Identifying complete DNA sequences could identify difficult-to-diagnose diseases in humans. This concept is being used for the first time in a clinic. MitoExome sequencing uses new technologies known as next-generation sequencing (NGS) to decode all of the genes associated with mitochondria. Mitochondria are a capsule shaped organelle present within the cell. It is the powerhouse of the cell and its genes are inherited completely from the mother.
The technique that involves decoding thousands of genes simultaneously has been used in laboratories to uncover genes related to diseases since 2009. Now it has successfully moved to the clinic, where patients do not know what is wrong with them and may not know their family history of disease, and clinicians have few clues about which genes might be causing the problem. The technique targets mitochondrial diseases, which affect the way the body produces energy and are difficult to diagnose.
Found in at least one in every 5000 people, the diseases often involve many genes, and symptoms vary across organs. For example, common manifestations can include blindness, seizures, slow digestion and muscle pain. Currently, diagnosing such disorders can take months or even years, and involves an invasive muscle biopsy. DNA sequencing technology may help to speed things up.
For the latest study S Calvo, Elena Tucker and colleagues from the Murdoch Childrens Research Institute in Sydney, Australia, along with Vamsi Mootha from Harvard Medical School sequenced the genomes of 42 children who had traits that suggested they carry a mitochondrial disorder. The team looked at both DNA and mitochondria and at the 100 or so genes within their nuclear DNA that have already been linked to mitochondrial diseases. They also looked at a further 1000 nuclear genes that play a part in mitochondrial biology. Finally the genomes were compared to databases of genetic variation recorded in the general population.
Ten of the children had mutations in genes previously linked to mitochondrial diseases, and so could be given a precise diagnosis. Mutations not previously associated with any disease were found in another 13 children. Tucker says that these patients can expect a full diagnosis once studies confirm the function of these genes. “We are quite excited,” says Tucker. “Most of these diagnoses were in children whose [illnesses] could not easily be diagnosed using traditional methods.”
“What we’re hoping from this new technology is to be able to replace the current diagnostic journey that involves many specialists and a lot of diagnostic time with a single test, either of the blood or affected tissue,” said Calvo, a senior computational biologist at the Broad Institute and first author of the paper. “We asked, based on the genetic analysis of this sample, do we have a very high confidence that this is the diagnosis for this patient?” “Our long-term vision is to develop novel therapeutics with companion diagnostics,” said Mootha, a senior author of the paper and senior associate member at the Broad Institute and physician-scientist at Massachusetts General Hospital. “These are uniformly fatal diseases. There isn’t a single proven therapy. This is what motivates us.”

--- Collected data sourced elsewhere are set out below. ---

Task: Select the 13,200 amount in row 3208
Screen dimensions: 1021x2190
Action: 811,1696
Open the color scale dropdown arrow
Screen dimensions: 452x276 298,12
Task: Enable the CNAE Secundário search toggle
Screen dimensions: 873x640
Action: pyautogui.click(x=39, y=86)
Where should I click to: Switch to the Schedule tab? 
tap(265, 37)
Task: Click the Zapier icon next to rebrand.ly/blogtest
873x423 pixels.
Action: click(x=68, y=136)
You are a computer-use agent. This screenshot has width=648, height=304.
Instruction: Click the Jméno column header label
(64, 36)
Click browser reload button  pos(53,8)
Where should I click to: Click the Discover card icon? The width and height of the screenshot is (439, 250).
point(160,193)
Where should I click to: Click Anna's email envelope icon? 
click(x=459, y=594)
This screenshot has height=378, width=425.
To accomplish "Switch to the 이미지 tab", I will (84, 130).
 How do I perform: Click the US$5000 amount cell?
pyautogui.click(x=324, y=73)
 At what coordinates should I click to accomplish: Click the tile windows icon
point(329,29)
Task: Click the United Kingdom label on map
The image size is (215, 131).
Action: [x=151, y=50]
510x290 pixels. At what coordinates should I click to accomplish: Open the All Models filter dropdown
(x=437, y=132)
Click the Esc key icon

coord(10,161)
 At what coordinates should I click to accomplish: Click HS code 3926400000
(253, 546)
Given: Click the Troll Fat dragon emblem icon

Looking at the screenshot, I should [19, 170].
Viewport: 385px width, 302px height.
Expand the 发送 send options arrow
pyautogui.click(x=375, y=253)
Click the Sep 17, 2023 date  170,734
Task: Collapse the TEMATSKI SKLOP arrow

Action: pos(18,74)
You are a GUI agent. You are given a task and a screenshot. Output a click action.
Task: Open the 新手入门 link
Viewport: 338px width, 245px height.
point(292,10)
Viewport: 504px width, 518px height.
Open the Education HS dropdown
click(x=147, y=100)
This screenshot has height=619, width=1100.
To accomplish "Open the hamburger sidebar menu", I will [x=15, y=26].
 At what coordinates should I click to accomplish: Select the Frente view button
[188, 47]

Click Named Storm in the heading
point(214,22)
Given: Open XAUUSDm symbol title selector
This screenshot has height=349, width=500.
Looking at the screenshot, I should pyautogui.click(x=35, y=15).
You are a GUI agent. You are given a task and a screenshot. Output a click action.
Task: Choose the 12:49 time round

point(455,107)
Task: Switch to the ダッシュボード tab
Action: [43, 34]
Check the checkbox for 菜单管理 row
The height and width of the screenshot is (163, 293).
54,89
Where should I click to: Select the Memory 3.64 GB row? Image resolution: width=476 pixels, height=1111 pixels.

A few years ago, or maybe even one year ago, the cost of sequencing one individual’s DNA was too prohibitive to even think of using clinically. Now that the cost of sequencing one genome has come down to around $1000 and will probably come down even lower, genome sequencing will soon be cheaper than ordering more than two or three individual genetic tests.
Michael Ryan, a biochemist at La Trobe University in Melbourne, Australia, who was not involved in the work, says the diagnosis rate “will improve” within the next couple of years as the list of genes known to be linked to mitochondrial diseases grows, and it becomes clearer how mutations combine to cause diseases. “It's a fantastic study,” added Matthew McKenzie at Monash University in Melbourne. Finding genetic mutations in mitochondrial patients is “like searching for a needle in a haystack”, he said. “I think it was a very good result to transfer to a clinical setting.”
“For a quarter of the patients where molecular diagnosis wasn’t possible before, we can pretty easily find the diagnosis now,” said Calvo. Based on further analysis, the team estimates that next-generation sequencing could be used to establish a diagnosis for about half of the general population of infants with mitochondrial disorders. As the database of genome variation expands, so will their ability to diagnose infants with these diseases. “But this is a caution as well,” said Calvo. “This technology is not going to immediately solve all of the cases.”
Researchers estimate that mutations in more than 200 different mitochondrial genes could give rise to mitochondrial diseases, but to date, only about 100 of these disease genes have been identified. “Companies are beginning to offer sequencing services, and many patients are asking their physicians about them, but clinicians are wary,” Calvo said. “But now that studies like this are being published, clinicians can come back to their patients and explain what they can expect.”
Their results appear online January 25 in journal Science Translational Medicine.